Derek Tabb, the drummer for the 2012 Grammy-Winning Rebirth Brass Band, had an idea: to create an after school music program for these children: The Roots of Music Marching Band. In addition to learning about music, the youth involved in the program are provided with after school tutoring to ensure that they are not only able to excel as musicians, but also as students. And the best part of the program: it’s free and targets children from disadvantaged local families.
Music education is not a topic that generally is discussed as economic development. Yet, there are programs throughout the Americas that provide it to at risk youth. Is music a tool that we can use to support development effectively?
About 2,000 miles southeast of New Orleans, another music education program, the El Sistema program or the Venezuelan Youth Orchestra, has been thriving for nearly four decades. The program offers classic music training to youth and, although universal in nature, the majority of participants come from the poorest segments of society.
Due to its perceived effectiveness as alternative to violence and drugs, the program has grown from a small program with a modest budget to a worldwide model. A study has revealed that participants in the program have improved educational outcomes and employability.
The Sinfonía por el Perú (Symphony for Peru) program, based on Venezuela’s El Sistema, is similar to the Roots of Music Program in many aspects; it was founded by a renowned musician (Juan Diego Flórez) and provides musical education for at-risk youth. The Sinfonía is designed to promote these children and help them develop skills that go beyond music.
Finding programs that at risk youth want to participate in
The benefits of participating in Sinfonía por el Perú cannot be understated. Not only do youth involved learn to play an instrument and be a member of a premier band, an IDB-financed impact evaluation revealed that youth who participated in the Sinfonía had significantly higher rates of self-esteem than their peers, more interest in their school work and teacher reported improvement in behavior.
While these changes may not come as a shock, there was also a 29% decrease in expressions of physical and verbal violence among children compared to the control group and a 19% increase in the likelihood that Sinfonía por el Perú participants would follow through with a task to completion. These improvements in behaviors and attitudes have the potential to drastically improve future outcomes of these youth.

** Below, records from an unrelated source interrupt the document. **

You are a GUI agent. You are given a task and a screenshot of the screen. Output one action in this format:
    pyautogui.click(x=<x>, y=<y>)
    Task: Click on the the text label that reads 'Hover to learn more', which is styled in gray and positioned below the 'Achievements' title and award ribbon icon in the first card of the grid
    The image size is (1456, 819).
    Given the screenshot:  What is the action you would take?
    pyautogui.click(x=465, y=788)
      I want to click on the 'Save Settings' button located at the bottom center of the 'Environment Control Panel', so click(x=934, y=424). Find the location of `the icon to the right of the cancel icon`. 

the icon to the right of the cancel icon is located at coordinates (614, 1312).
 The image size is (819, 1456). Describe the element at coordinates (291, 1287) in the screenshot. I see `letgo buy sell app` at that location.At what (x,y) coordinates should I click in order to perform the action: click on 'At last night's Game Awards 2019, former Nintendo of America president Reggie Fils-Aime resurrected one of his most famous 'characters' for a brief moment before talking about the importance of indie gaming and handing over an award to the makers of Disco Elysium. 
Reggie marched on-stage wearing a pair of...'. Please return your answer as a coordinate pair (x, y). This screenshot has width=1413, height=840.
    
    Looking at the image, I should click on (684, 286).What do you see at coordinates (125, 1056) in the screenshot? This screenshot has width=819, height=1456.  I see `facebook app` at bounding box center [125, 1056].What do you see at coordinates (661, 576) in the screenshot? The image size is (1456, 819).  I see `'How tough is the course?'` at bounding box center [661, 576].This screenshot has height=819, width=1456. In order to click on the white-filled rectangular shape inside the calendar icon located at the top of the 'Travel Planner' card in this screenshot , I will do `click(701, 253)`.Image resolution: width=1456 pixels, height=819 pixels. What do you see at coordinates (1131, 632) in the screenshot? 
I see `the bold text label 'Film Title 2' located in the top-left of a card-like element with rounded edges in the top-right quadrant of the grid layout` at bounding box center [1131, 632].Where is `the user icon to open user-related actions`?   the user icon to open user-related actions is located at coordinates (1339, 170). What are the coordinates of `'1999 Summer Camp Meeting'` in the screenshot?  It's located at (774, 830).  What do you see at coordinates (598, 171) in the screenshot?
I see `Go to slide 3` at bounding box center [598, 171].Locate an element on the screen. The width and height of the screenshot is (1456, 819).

While music education programs differ from what we traditionally think of as development projects, the impact on children and their communities is compelling evidence of their importance.
It can be difficult to engage youth in traditional development programs due to the lack of interest. By finding programs that at risk youth want to participate in and find interesting, the development community can take an integral step towards integrating them into the larger development process.
Are there any other initiatives in your country that may be interesting for youth and spur more inclusive development outcomes?